La baisse des financements privés s’explique par la chute des investissements de portefeuille et des investissements directs étrangers et par un recul des envois de fonds depuis l’étranger par les travailleurs émigrés, souligne le rapport.
« Le financement du développement durable menace de s’effondrer au moment où il est plus indispensable que jamais. Covid-19 efface des années de progrès en matière de développement et entraîne des revers majeurs pour toutes les sources de financement des pays en développement en difficulté, dont beaucoup sont entrés dans la crise avec des obstacles structurels déjà graves», explique le Secrétaire général de l’OCDE, M. Angel Gurría, à l’occasion de la présentation du rapport lors de la Réunion à haut niveau du Comité d’aide au développement de l’OCDE.

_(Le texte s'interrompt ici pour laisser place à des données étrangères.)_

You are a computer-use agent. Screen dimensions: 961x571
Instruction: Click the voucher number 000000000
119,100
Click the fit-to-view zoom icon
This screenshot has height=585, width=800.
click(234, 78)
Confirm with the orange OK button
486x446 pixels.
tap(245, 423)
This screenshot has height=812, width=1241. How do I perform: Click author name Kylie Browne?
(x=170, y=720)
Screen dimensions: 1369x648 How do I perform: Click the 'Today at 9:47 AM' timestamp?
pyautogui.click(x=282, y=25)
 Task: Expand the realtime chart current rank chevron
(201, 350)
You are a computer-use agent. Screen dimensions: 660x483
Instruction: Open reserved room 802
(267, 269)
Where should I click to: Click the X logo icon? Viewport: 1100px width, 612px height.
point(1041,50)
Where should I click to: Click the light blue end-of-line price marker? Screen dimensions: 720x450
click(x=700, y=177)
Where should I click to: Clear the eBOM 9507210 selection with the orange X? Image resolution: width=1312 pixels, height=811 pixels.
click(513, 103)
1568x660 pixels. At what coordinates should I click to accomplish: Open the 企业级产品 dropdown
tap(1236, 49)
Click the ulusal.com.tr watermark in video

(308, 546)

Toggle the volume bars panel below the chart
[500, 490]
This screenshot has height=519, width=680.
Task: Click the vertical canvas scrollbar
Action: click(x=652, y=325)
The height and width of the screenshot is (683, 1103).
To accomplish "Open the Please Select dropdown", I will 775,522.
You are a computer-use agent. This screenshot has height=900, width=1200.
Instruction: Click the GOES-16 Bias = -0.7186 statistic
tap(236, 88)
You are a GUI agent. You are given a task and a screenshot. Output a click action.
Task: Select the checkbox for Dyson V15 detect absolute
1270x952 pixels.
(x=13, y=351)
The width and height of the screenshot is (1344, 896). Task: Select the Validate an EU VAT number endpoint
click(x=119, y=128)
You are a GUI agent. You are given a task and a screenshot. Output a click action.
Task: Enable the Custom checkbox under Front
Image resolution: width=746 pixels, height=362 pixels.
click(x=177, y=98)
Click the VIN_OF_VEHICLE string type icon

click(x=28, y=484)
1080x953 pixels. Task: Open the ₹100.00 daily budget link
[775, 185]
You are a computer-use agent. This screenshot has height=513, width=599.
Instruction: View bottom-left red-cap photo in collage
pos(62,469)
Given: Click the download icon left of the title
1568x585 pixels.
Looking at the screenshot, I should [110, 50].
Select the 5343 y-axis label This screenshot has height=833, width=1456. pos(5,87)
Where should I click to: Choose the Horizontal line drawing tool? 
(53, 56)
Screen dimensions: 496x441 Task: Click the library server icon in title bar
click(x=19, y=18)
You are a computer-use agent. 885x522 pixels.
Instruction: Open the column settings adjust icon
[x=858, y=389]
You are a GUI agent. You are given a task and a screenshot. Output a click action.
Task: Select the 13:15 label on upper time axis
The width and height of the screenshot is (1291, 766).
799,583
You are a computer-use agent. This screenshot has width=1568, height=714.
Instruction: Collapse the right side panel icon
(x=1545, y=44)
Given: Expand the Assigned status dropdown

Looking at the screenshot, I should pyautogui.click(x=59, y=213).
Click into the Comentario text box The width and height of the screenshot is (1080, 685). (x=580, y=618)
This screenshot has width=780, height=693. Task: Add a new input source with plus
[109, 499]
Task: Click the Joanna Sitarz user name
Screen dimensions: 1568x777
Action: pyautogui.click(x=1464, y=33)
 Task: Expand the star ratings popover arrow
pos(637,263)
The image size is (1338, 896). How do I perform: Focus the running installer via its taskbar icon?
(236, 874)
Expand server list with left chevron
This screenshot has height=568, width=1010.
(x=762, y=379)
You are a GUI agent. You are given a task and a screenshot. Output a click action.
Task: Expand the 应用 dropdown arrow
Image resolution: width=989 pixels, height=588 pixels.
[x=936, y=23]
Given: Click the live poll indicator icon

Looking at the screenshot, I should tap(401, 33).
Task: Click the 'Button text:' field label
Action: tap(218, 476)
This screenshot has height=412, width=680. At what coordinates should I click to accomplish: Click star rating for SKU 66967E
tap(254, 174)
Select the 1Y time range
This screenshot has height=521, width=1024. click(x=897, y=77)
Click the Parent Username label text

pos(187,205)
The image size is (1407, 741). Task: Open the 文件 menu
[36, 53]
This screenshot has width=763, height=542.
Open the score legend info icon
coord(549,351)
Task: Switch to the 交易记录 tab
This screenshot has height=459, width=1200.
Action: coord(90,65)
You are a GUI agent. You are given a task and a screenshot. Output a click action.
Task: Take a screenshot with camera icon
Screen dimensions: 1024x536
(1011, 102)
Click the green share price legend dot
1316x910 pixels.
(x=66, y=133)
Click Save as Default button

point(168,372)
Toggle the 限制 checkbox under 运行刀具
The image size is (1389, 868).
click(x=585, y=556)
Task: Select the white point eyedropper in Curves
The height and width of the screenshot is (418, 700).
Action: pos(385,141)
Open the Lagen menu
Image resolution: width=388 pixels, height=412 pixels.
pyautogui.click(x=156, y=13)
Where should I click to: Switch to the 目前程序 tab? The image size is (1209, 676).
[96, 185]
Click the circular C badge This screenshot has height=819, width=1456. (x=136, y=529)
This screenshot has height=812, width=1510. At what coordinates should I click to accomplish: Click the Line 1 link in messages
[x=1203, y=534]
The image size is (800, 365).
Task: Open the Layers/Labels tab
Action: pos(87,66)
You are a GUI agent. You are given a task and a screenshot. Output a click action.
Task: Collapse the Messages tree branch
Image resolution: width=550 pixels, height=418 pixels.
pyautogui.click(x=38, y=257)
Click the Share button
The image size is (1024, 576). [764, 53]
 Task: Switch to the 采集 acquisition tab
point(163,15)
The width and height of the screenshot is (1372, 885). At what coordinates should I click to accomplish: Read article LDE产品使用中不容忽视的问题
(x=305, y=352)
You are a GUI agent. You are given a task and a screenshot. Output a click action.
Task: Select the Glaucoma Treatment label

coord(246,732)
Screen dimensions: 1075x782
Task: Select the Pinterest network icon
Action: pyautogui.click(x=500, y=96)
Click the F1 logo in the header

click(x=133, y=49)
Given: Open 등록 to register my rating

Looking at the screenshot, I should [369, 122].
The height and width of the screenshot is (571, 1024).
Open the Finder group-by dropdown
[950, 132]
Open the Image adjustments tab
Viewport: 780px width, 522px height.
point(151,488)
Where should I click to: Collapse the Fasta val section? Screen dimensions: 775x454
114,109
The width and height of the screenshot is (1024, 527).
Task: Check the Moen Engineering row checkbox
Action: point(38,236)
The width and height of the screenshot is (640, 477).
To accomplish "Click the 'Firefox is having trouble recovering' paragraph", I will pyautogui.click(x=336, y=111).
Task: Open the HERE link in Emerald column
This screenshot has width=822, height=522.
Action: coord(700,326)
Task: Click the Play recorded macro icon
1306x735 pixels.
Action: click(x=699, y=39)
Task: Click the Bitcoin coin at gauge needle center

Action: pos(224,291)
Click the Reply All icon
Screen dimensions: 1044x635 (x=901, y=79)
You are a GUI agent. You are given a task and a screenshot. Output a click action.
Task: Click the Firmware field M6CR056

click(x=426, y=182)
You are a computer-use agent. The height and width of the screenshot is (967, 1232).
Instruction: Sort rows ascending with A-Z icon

« Alors que le Covid‑19 efface déjà certaines avancées enregistrées en matière de développement et qu’il nous reste encore de nombreux défis à relever, il est urgent de repenser la finance mondiale de sorte qu’elle encourage les investissements durables et que nous intensifions nos efforts pour aider les pays en développement à sortir de la crise d’une manière inclusive, résiliente et durable», a préconisé Angel Gurría.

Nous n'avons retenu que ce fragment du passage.